Thai growth is up from 0.51 percent recorded in the first quarter.
Analysts at Lagos-based FDC, led by an economic expert, Mr Bismarck Rewane, said the expansion of the GDP growth data coupled with falling inflation could lead to the Monetary Policy Committee leaving its interest rates unchanged at its September meeting.
“Nigeria’s Q2 2021 GDP growth numbers will be released on August 26 and we estimate a growth rate of 2.6 percent.
“While reforms have not been helped by the COVID-induced disruption and delays in implementation, fears are rife that the government may be switching gears firmly into campaign mode as the elections draw ever closer.
“The goal is to achieve real GDP growth that outperforms potential GDP growth rate (8.3 percent in 2021) and outpaces the population growth rate (3.2 pecent). The reality is that real GDP growth has eight consistently underperformed potential GDP, and as such, the recessionary gap is widening.”

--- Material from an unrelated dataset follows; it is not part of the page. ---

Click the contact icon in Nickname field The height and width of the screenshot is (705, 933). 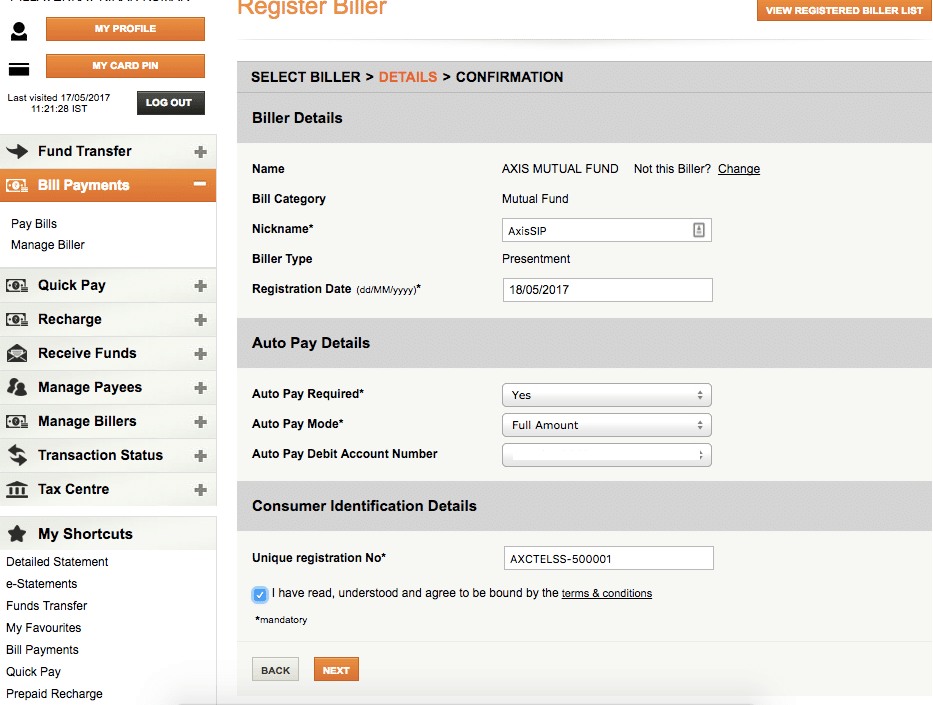(699, 230)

Citing data from the United Nations, FDC said Nigeria was the poverty capital of the world as of 2019 (40.1 percent) with the fourth lowest life expectancy globally (2019: 53.8 years).
Rewane added, “The short-term outlook for the Nigerian economy is benign on most fronts. Output will benefit from the base effects of the slump in 2020, increased vaccinations and higher oil prices and production.

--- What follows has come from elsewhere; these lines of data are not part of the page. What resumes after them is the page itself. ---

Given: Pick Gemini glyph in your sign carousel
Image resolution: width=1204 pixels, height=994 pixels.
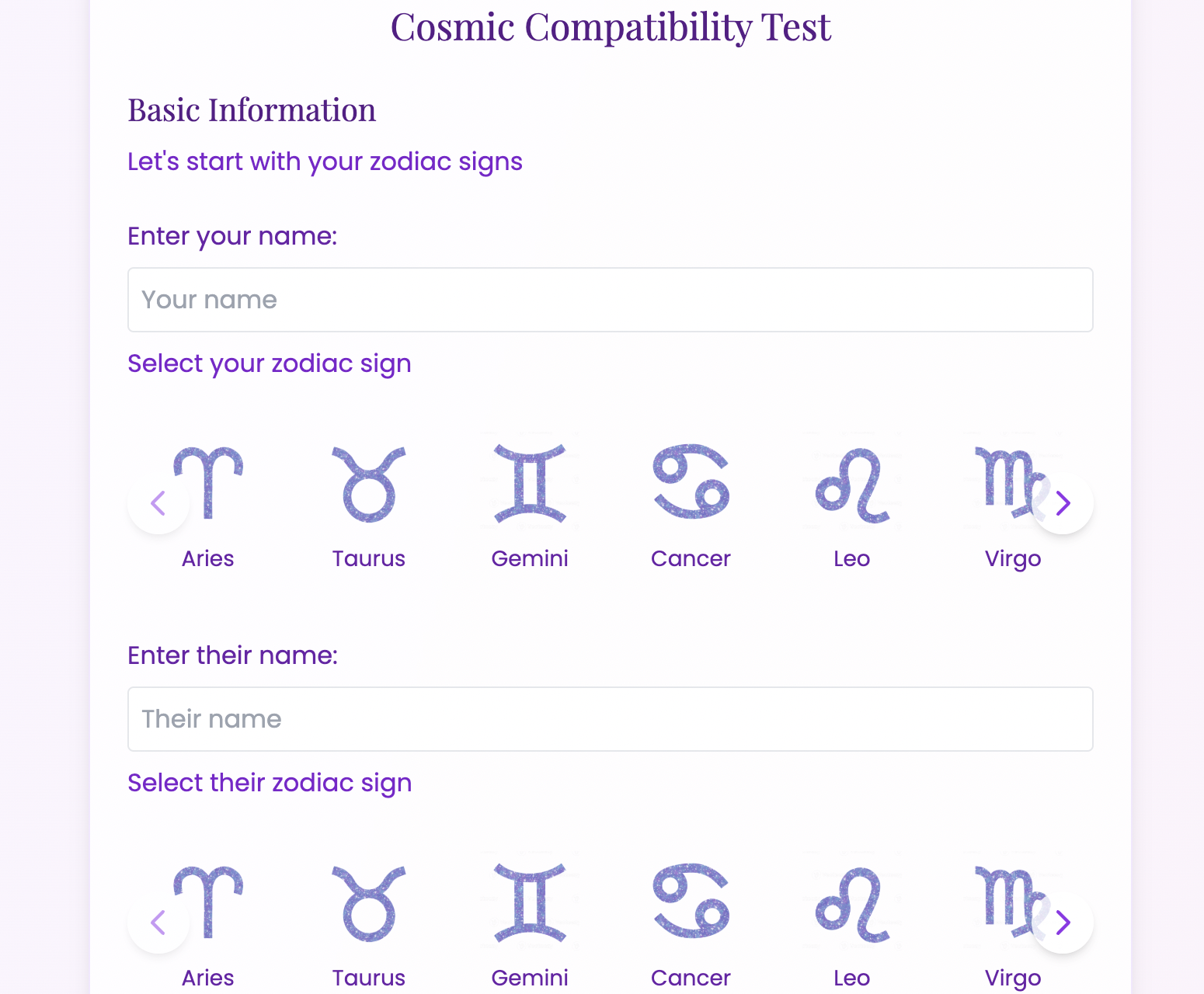Looking at the screenshot, I should click(530, 483).
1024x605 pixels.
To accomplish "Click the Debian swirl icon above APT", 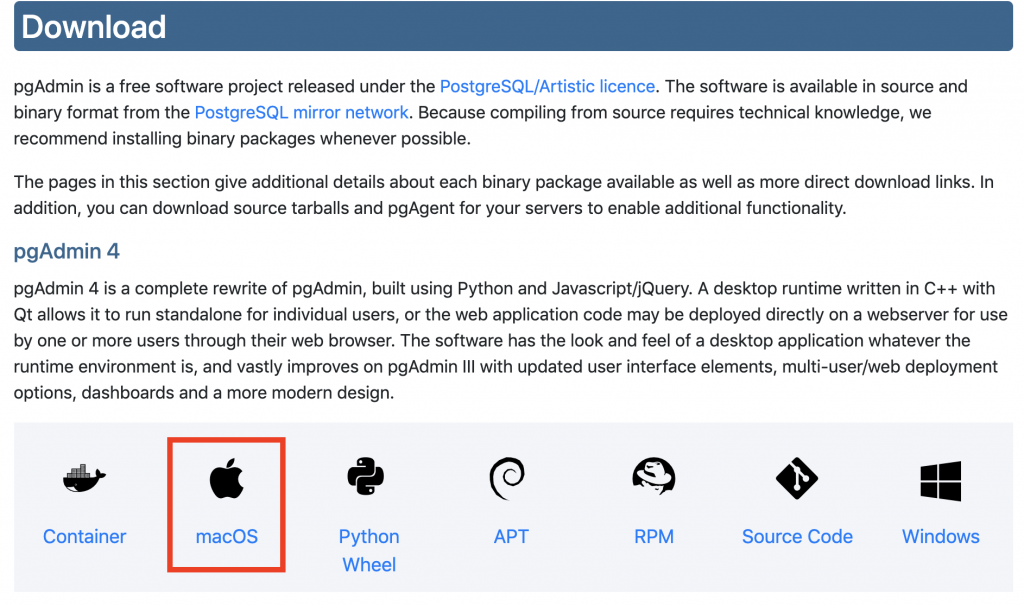I will pos(510,478).
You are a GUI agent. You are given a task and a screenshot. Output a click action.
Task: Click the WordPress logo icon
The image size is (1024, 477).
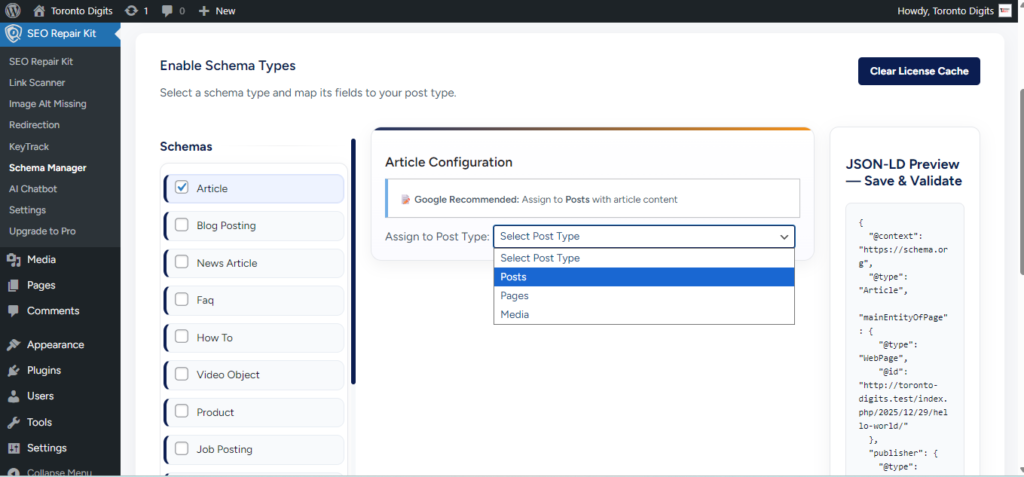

“Headline inflation is likely to decline further in Q3’21 as we enter the harvest season, while the external imbalance problem is expected to ease on higher oil receipts and increased remittances as advanced economies recover. This will also ensure forex supply to manufacturers and other importers.”
According to the report, the policymaking dilemma is that overcoming the macroeconomic challenges requires biting the bullet and confronting several hard and unpopular choices which are often politically inexpedient.

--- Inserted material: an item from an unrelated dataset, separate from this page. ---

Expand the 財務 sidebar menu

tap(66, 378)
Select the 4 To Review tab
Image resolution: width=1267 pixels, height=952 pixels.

It said, “For Nigeria to bridge the recessionary gap and attain a long-term GDP growth trajectory that is both sustainable and job-creating, the timing and pace of economic reform are crucial and cannot be politicised.
“The subsidies in the Nigerian economy have to be tackled. The most notable are the ones on forex, fertilizers, petrol, electricity and the money market.
“While the move to market-determined rates has been somewhat reluctant and has been met with resistance, it is necessary for the creation of economic incentives and investor confidence. Only this has the capacity to propel Nigeria to an accelerated GDP growth path.”